**Exercise aim**
Copy out, from the data below, each line in which the word "Focus" occurs.

**Record excerpts**
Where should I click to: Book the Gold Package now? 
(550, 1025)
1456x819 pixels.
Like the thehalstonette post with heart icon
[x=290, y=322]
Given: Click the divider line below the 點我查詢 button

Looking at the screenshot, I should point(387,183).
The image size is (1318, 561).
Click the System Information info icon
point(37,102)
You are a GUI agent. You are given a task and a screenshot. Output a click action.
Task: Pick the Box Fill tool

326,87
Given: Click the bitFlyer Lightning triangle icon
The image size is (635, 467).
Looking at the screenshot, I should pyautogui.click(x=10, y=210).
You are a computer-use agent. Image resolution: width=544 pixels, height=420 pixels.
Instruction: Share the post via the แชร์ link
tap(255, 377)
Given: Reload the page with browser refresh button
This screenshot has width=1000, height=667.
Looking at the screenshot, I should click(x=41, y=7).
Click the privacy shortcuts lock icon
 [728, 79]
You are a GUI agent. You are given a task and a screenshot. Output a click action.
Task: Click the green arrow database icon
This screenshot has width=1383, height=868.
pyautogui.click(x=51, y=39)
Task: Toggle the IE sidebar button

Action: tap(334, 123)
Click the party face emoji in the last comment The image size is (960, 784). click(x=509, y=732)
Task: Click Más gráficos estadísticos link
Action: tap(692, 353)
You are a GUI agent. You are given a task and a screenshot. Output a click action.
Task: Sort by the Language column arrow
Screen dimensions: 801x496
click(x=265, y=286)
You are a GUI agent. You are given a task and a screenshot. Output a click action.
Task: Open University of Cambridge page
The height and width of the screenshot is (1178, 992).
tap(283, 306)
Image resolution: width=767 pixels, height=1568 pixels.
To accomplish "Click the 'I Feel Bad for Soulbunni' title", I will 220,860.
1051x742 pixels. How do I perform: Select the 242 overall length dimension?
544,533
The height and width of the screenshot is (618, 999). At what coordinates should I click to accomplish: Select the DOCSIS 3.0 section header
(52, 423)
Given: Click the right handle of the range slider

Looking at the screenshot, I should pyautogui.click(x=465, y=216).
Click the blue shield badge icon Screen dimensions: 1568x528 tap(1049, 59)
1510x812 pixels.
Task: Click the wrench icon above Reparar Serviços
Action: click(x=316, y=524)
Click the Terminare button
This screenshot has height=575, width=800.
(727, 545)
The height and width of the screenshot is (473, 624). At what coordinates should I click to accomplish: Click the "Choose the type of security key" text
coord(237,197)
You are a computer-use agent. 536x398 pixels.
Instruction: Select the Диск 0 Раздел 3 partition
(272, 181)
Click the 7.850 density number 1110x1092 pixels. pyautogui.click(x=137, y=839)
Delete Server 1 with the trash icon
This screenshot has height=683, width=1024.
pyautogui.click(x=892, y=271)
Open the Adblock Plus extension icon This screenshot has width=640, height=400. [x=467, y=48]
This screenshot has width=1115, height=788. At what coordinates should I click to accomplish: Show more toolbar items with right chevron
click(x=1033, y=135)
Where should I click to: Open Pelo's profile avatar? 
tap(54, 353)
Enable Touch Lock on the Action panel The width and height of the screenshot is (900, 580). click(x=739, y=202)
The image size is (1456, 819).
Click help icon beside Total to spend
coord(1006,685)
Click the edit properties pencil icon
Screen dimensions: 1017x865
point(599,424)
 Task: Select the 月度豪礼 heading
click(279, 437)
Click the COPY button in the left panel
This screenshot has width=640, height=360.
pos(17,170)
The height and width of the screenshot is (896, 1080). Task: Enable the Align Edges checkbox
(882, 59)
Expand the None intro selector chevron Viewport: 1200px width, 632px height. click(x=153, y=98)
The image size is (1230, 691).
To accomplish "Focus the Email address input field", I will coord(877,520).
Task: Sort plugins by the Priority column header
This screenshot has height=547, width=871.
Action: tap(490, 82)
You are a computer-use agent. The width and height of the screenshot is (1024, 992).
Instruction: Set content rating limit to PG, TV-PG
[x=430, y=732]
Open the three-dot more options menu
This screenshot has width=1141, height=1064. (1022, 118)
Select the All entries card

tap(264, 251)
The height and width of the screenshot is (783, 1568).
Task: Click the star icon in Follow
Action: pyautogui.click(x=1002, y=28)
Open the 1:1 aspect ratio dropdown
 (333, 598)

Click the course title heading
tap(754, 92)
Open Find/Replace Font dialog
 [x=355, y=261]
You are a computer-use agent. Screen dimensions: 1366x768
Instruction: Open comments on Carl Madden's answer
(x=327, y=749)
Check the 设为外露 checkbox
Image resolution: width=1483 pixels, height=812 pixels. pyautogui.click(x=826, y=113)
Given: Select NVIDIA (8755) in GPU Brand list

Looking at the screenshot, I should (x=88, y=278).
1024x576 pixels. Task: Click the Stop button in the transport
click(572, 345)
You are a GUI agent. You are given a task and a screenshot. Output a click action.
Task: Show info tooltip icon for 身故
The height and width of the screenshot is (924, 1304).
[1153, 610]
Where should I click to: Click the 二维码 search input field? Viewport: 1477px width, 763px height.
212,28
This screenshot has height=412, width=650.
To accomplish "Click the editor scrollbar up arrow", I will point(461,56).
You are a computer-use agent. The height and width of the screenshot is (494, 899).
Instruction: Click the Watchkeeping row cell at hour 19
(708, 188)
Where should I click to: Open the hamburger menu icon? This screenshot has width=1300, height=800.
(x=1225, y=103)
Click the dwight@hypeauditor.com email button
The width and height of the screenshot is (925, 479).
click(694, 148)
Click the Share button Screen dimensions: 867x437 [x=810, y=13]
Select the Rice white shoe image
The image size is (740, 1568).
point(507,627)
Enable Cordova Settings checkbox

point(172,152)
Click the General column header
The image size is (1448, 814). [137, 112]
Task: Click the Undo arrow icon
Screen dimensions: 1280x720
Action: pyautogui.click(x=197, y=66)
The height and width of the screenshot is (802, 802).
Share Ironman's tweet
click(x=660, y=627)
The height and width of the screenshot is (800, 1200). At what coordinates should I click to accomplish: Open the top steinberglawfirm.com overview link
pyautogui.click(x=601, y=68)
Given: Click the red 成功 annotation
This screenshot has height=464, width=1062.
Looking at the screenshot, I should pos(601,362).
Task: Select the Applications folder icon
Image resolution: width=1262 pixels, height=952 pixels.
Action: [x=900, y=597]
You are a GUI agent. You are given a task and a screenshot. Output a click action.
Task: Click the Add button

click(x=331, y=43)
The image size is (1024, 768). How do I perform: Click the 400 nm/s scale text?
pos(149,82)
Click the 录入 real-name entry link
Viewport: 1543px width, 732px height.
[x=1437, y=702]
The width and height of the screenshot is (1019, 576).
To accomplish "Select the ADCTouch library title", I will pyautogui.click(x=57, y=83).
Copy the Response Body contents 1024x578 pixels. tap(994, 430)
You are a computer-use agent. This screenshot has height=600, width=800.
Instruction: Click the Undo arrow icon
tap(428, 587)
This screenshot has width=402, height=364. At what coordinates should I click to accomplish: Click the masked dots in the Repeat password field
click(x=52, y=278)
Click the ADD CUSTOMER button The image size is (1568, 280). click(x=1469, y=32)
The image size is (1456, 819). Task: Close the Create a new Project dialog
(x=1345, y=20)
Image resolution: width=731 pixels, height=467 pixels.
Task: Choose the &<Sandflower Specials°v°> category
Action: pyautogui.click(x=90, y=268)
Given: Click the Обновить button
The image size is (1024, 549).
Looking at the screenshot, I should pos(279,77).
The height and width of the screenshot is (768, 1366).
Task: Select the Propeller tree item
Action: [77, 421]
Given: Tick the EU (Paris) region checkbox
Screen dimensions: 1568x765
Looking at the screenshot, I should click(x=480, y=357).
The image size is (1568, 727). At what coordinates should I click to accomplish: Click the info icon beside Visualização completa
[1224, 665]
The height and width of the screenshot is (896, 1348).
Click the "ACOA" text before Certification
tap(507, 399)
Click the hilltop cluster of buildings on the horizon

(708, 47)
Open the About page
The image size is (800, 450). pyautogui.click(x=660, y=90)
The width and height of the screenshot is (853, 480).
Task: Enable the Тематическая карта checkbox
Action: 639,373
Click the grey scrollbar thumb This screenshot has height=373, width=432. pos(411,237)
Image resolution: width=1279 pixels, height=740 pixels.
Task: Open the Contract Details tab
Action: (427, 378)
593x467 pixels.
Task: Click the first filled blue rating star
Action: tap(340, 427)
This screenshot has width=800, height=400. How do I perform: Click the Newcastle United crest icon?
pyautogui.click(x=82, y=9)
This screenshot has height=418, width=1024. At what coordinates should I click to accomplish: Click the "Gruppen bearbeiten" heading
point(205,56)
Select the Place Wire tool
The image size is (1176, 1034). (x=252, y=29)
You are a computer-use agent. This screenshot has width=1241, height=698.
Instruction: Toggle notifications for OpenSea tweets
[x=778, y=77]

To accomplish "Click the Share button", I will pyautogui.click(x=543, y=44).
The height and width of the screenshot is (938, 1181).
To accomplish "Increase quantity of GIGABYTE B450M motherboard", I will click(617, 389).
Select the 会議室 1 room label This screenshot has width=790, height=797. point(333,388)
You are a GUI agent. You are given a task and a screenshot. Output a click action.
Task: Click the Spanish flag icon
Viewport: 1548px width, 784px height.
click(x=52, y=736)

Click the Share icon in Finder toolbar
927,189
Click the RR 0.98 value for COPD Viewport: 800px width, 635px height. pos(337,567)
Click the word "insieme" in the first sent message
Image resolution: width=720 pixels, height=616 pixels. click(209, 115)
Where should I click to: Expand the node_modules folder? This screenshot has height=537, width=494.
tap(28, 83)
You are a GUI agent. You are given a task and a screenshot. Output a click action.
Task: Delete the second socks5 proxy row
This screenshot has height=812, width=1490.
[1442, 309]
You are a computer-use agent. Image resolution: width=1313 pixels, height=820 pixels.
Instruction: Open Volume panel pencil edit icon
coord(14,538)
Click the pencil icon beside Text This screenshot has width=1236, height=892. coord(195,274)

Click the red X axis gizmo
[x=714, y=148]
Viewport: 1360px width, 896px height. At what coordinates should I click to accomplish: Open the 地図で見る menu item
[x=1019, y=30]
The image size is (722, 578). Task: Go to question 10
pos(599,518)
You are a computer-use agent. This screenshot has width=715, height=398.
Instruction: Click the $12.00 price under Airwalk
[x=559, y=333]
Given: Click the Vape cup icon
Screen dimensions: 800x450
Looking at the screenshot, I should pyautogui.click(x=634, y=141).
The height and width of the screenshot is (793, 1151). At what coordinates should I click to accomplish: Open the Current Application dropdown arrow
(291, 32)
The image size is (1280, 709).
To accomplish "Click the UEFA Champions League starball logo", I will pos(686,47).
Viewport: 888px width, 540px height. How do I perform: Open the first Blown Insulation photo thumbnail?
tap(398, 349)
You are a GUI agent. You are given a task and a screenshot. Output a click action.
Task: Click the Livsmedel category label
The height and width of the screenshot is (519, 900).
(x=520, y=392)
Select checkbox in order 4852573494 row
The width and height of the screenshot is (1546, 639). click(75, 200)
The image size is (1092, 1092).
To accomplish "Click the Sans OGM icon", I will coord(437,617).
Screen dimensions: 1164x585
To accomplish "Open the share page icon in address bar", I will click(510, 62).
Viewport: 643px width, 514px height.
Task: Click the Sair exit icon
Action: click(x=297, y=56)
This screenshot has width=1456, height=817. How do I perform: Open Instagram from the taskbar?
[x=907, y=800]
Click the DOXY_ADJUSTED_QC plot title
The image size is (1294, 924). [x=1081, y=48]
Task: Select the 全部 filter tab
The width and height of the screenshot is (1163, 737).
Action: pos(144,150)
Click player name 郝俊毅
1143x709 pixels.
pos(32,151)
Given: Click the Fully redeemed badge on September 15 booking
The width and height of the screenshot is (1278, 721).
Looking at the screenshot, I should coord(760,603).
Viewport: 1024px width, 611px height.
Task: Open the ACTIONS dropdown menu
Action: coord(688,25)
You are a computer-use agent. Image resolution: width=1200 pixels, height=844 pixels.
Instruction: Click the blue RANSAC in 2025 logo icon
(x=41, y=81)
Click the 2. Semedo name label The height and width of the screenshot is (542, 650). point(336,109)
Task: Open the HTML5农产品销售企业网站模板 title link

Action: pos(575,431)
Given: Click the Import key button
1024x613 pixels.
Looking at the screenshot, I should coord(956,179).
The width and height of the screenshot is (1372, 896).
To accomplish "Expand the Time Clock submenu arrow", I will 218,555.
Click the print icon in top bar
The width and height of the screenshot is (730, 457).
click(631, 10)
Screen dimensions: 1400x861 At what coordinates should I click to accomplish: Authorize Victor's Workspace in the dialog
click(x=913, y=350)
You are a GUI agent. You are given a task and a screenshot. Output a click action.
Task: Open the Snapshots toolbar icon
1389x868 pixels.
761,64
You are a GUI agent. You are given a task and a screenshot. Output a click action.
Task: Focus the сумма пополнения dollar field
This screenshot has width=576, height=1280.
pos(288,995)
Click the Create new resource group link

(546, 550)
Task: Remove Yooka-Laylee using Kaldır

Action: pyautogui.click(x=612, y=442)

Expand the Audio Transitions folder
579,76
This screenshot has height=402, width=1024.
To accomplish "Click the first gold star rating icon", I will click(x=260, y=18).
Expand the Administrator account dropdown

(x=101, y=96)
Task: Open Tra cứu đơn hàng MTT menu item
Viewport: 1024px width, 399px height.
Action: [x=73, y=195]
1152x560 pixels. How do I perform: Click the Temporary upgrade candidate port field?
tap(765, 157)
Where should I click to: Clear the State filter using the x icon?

**Your response**
To accomplish "Focus the Email address input field", I will coord(877,520).
Task: Focus the сумма пополнения dollar field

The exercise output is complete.